# Random Pic overload



## Mach0 (Mar 28, 2010)

Excuse some of the images..It was getting dark and some images were getting blurry...




































































































































Watch till the end...Onyx got pooped on his face hahahaha:hammer:


----------



## Nizmo (Jan 15, 2009)

awesome dude


----------



## Mach0 (Mar 28, 2010)

Thanks Trev


----------



## stonerreakinhavok (May 22, 2011)

what nikon do you have? really impressed with your pics. lovin the first two though


----------



## Mach0 (Mar 28, 2010)

Thanks. Its a d3000. The first two pics were taken witha 35mm 1.8g lens. The others were with a 18-55 vr kit lens. Coulda been better but it was getting dark and it's not the best lens for lower light lol. Next time, I'll start earlier lol.


----------



## KMdogs (Apr 22, 2011)

Both looking good, lucky to allow them to get together like that. Always good to see your dogs!


----------



## Mach0 (Mar 28, 2010)

KMdogs said:


> Both looking good, lucky to allow them to get together like that. Always good to see your dogs!

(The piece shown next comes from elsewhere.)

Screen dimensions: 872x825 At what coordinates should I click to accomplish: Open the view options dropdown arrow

Thanks Yea I am. Onyx is ok with dogs as long as they don't try and dominate him and Blue only likes Onyx as he's alpha. Any other dogs are a no no. He doesnt tolerate them :-/ but it's expected lol. So it's whatever.


----------



## KMdogs (Apr 22, 2011)

Mach0 said:


> Thanks Yea I am. Onyx is ok with dogs as long as they don't try and dominate him and Blue only likes Onyx as he's alpha. Any other dogs are a no no. He doesnt tolerate them :-/ but it's expected lol. So it's whatever.


Hey you didn't get your dogs for other peoples dogs you got them for you, so who cares right? :clap:

Either way your doing good man, both look happy.


----------



## Mach0 (Mar 28, 2010)

KMdogs said:


> Hey you didn't get your dogs for other peoples dogs you got them for you, so who cares right? :clap:
> 
> Either way your doing good man, both look happy.

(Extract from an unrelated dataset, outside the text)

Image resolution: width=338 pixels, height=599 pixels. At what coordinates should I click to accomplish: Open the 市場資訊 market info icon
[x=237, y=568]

Bingo lol. You know how many doggy play dates I have said no to lol. Thanks again. They are good boys.


----------



## aus_staffy (Nov 10, 2009)

The boys are looking good, Freddie. Blue reminds me of Spike from Tom & Jerry in those pics.


----------



## Mach0 (Mar 28, 2010)

aus_staffy said:


> The boys are looking good, Freddie. Blue reminds me of Spike from Tom & Jerry in those pics.


Thanks man. Yea he does look kinda thick up top hahaha. You should see him near a cat haha. He would really remind you of him then lol.


----------



## performanceknls (Apr 4, 2009)

He looks so small compared to your GSD! Great pictures! I was waiting for poop on the face not the "poop face" lol


----------



## Mach0 (Mar 28, 2010)

performanceknls said:


> He looks so small compared to your GSD! Great pictures! I was waiting for poop on the face not the "poop face" lol


Watch the second vid---- that's not a brown marking lol. It's poop lol. It's on his left side lmfao. He's way bigger than Blue. Thanks


----------



## performanceknls (Apr 4, 2009)

oh ok I missed it, I was wondering where the poop was! lol


----------



## Mach0 (Mar 28, 2010)

Haha yea it was when he copped a squat and onyx went behind him arse to get the ball and left with more than the ball.


----------



## Aireal (Jul 2, 2010)

great pics, your boy look amazing as always


----------



## Mach0 (Mar 28, 2010)

Aireal said:


> great pics, your boy look amazing as always


Thanks a bunch


----------



## pitbullmamanatl (Jun 1, 2010)

You got some bangin shots, Freddie! Love it!


----------



## Mach0 (Mar 28, 2010)

pitbullmamanatl said:


> You got some bangin shots, Freddie! Love it!


Thanks Lauren


----------



## Firehazard (Dec 4, 2009)

Gnarley dogs ya got there.............. AWESOME !!!!! upruns:


----------



## Mach0 (Mar 28, 2010)

Firehazard said:


> Gnarley dogs ya got there.............. AWESOME !!!!! upruns:


Thanks bud


----------



## EL CUCO (Jul 25, 2011)

Banging shots is correct!


----------



## Mach0 (Mar 28, 2010)

NoWuCmEnOwU... said:


> Banging shots is correct!


Thanks man


----------